A subtler phenomenon is also at play. Though many Silicon Valley businesses have frozen hiring, firms in other industries are more than happy to snap up workers with tech skills. Our analysis of American occupational data—looking at people who describe themselves as “software developers” and so on—suggests strong demand for tech workers. Today 3.7% of people have tech-related occupations, up from 3.6% in November 2022. A new paper by Leland Crane and Paul Soto of the Federal Reserve suggests that companies are expanding their ranks of coders more slowly than before the introduction of ChatGPT—but continue to expand them nonetheless.
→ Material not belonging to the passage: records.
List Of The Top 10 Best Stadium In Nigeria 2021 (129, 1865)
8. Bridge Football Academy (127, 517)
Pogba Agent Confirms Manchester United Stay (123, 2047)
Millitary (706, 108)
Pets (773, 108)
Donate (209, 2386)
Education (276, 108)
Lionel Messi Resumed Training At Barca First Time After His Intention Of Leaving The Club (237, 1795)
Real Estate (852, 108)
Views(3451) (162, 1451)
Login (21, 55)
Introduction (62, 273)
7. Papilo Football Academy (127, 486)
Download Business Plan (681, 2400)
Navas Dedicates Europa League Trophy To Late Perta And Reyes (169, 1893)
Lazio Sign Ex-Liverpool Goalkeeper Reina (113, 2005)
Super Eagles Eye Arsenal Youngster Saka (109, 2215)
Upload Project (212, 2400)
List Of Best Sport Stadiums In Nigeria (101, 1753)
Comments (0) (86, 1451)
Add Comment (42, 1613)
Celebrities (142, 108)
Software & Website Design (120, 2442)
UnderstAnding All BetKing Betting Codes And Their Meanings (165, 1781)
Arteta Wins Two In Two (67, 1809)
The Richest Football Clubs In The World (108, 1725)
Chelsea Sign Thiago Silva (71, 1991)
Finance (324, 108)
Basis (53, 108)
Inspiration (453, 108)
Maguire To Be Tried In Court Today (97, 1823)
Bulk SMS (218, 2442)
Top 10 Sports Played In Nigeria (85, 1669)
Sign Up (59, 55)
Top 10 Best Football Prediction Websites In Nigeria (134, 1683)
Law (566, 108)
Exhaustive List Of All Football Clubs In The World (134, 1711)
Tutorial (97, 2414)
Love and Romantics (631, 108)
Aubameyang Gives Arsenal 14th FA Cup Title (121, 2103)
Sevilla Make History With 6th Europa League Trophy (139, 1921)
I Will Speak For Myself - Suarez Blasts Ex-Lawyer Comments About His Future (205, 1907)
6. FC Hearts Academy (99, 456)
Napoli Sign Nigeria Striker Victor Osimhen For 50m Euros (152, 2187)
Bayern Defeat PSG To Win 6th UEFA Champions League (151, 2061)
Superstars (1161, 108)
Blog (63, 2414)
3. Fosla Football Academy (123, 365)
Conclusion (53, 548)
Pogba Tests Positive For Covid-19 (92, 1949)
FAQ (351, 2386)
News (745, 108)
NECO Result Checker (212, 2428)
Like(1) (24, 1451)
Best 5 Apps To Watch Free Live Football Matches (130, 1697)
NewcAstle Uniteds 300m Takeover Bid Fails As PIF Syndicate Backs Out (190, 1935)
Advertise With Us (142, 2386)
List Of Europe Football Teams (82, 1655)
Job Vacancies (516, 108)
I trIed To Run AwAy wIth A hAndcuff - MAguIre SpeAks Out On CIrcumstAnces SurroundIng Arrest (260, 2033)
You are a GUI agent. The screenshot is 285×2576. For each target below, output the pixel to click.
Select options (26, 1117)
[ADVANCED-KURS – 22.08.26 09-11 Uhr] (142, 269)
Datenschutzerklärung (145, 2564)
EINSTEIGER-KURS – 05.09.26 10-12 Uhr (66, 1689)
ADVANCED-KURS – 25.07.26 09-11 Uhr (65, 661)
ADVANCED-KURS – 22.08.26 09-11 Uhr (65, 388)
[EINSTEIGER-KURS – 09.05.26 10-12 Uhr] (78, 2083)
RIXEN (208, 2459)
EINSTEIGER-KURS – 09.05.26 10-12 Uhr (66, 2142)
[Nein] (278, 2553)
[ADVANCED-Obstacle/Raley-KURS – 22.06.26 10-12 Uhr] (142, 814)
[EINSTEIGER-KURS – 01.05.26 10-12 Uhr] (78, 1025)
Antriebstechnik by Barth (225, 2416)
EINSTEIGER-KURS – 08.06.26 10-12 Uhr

The unsexy, non-AI economy—retailers, banks, hospitals, manufacturers and other businesses that still account for the bulk of rich-world employment—are also hoping that AI could allow a single nerd to get more done. But given that many such companies employ few nerds right now, that still means plenty of demand for tech skills. From 2022 to 2025 the number of computer and software workers employed in America’s retail sector grew by 12%. It grew by 75% in real estate and by nearly 100% in construction.

Even as the AI threat looms, in other words, tech jobs are not going away. They are instead spreading through the whole economy. In the old days the route to riches ran through a job at Google or Meta. Today, an ambitious young programmer might consider applying to Starbucks—and not as a barista.